The function is of type void() , and if you take the address of it, you get a pointer to this function void(*)() . They are not the same type, although a function can decay to a pointer to a function in the same way that arrays decay to pointers to the first member.
This means that you can declare a function:
void f();
and assign it to a function pointer (of the same signature):
void (*p_to_f)() = f;
and the function decays into a pointer to a function.

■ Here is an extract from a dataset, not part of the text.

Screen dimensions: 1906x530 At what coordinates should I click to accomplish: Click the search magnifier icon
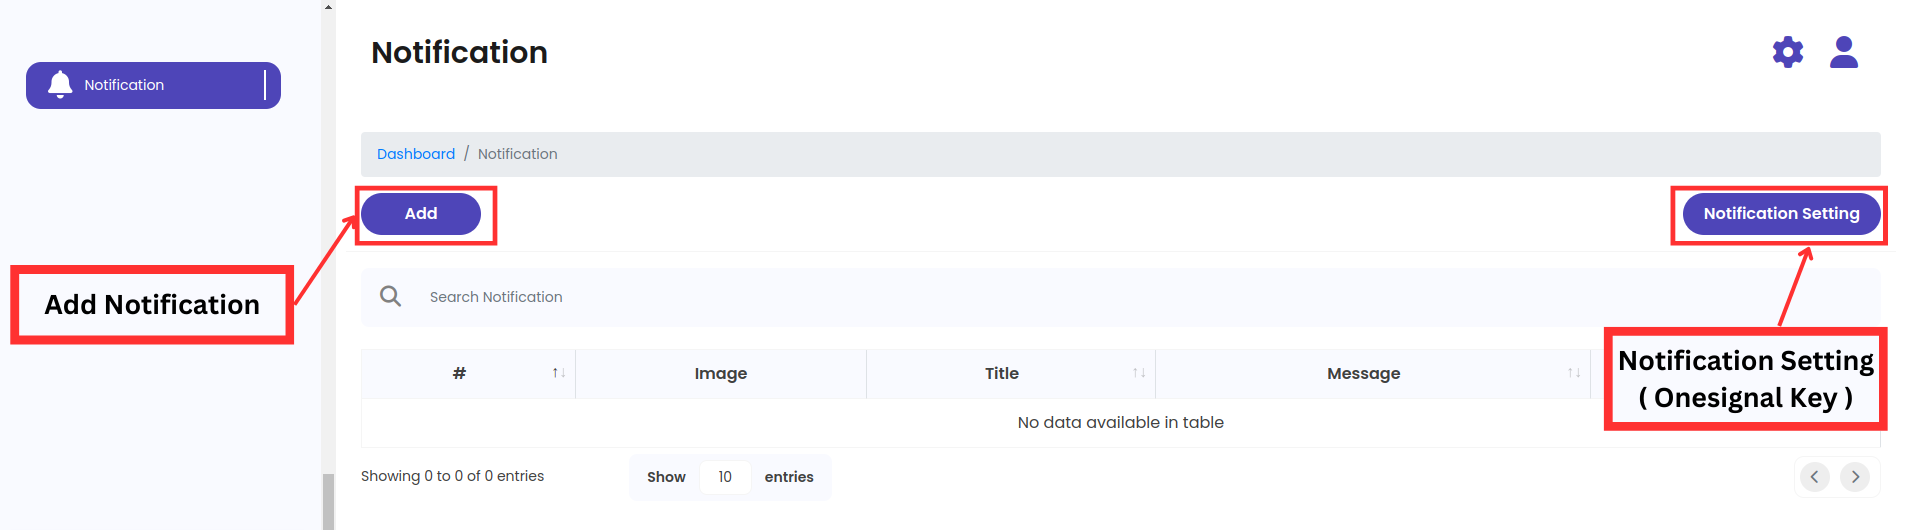pyautogui.click(x=391, y=296)
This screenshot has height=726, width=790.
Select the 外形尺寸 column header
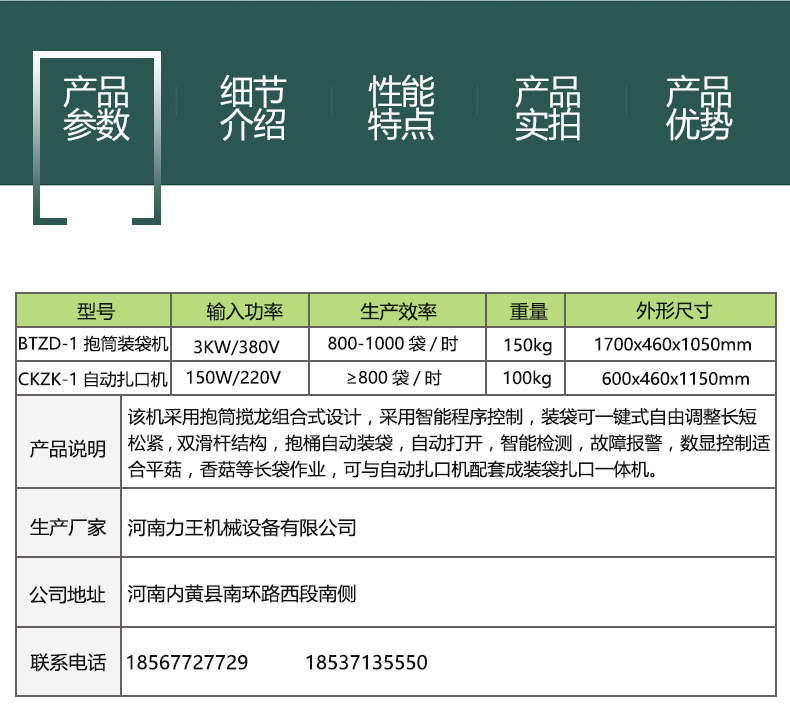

That's why I think it may be difficult to understand the difference between void() and void(*)() , but they are different types, and this difference can be important in templates (where this decay does not necessarily occur).
One important example of when decay does not occur is the matching of specialized patterns. Consider what std::function does, for example:
template <class> class function; template <class R, class ... Args> class function<R(Args...)> { };
The fact that specialization refers to the type of function is different from whether it was specialized in the type of function pointer.
function<void(int,int)> f;//matches specialisation function<void(*)(int,int)> g;//does not match specialisation
In response to an OP comment (now deleted):
To also combine pointers to functions that you can perform:
template <class R, class ... Args> function<R(*)(Args...)> : function<R(Args...>{};
which essentially means that you are considering functions and function pointers are the same. If you want to combine as many functions as you can, you also need to consider member functions, member functions, and noexcept functions (as in C ++ 17). If you want to be completely thorough, there are also & , && , const & , const&& , volatile etc., but I wouldn’t worry about them if they really didn’t come.